[Saved data entries]
--------------------

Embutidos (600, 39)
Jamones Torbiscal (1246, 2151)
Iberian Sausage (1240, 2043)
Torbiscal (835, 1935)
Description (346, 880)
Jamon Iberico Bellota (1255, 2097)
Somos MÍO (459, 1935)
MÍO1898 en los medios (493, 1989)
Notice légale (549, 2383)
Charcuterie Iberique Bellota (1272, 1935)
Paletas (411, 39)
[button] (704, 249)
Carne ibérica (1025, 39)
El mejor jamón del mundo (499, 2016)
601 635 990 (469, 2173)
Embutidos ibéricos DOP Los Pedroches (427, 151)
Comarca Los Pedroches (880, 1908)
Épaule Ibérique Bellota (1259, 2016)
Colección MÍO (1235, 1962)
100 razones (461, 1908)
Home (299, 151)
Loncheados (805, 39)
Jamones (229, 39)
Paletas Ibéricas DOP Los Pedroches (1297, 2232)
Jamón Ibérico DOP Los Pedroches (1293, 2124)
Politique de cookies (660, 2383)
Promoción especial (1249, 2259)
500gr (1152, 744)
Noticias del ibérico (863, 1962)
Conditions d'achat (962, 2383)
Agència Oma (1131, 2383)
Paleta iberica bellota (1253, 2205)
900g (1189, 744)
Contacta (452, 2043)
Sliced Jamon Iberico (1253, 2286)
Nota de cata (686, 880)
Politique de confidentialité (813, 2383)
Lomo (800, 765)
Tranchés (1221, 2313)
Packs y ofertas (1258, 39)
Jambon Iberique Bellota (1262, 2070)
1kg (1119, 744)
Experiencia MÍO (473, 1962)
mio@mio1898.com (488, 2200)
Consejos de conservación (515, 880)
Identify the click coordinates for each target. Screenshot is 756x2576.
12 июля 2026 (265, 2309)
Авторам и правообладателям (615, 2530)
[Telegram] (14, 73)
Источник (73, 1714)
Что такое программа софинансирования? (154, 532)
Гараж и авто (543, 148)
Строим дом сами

--------------------

--- Brief ---
Repeat the records above exactly, from the first line to the last.

--- Answer section ---
Embutidos (600, 39)
Jamones Torbiscal (1246, 2151)
Iberian Sausage (1240, 2043)
Torbiscal (835, 1935)
Description (346, 880)
Jamon Iberico Bellota (1255, 2097)
Somos MÍO (459, 1935)
MÍO1898 en los medios (493, 1989)
Notice légale (549, 2383)
Charcuterie Iberique Bellota (1272, 1935)
Paletas (411, 39)
[button] (704, 249)
Carne ibérica (1025, 39)
El mejor jamón del mundo (499, 2016)
601 635 990 (469, 2173)
Embutidos ibéricos DOP Los Pedroches (427, 151)
Comarca Los Pedroches (880, 1908)
Épaule Ibérique Bellota (1259, 2016)
Colección MÍO (1235, 1962)
100 razones (461, 1908)
Home (299, 151)
Loncheados (805, 39)
Jamones (229, 39)
Paletas Ibéricas DOP Los Pedroches (1297, 2232)
Jamón Ibérico DOP Los Pedroches (1293, 2124)
Politique de cookies (660, 2383)
Promoción especial (1249, 2259)
500gr (1152, 744)
Noticias del ibérico (863, 1962)
Conditions d'achat (962, 2383)
Agència Oma (1131, 2383)
Paleta iberica bellota (1253, 2205)
900g (1189, 744)
Contacta (452, 2043)
Sliced Jamon Iberico (1253, 2286)
Nota de cata (686, 880)
Politique de confidentialité (813, 2383)
Lomo (800, 765)
Tranchés (1221, 2313)
Packs y ofertas (1258, 39)
Jambon Iberique Bellota (1262, 2070)
1kg (1119, 744)
Experiencia MÍO (473, 1962)
mio@mio1898.com (488, 2200)
Consejos de conservación (515, 880)
Identify the click coordinates for each target. Screenshot is 756x2576.
12 июля 2026 (265, 2309)
Авторам и правообладателям (615, 2530)
[Telegram] (14, 73)
Источник (73, 1714)
Что такое программа софинансирования? (154, 532)
Гараж и авто (543, 148)
Строим дом сами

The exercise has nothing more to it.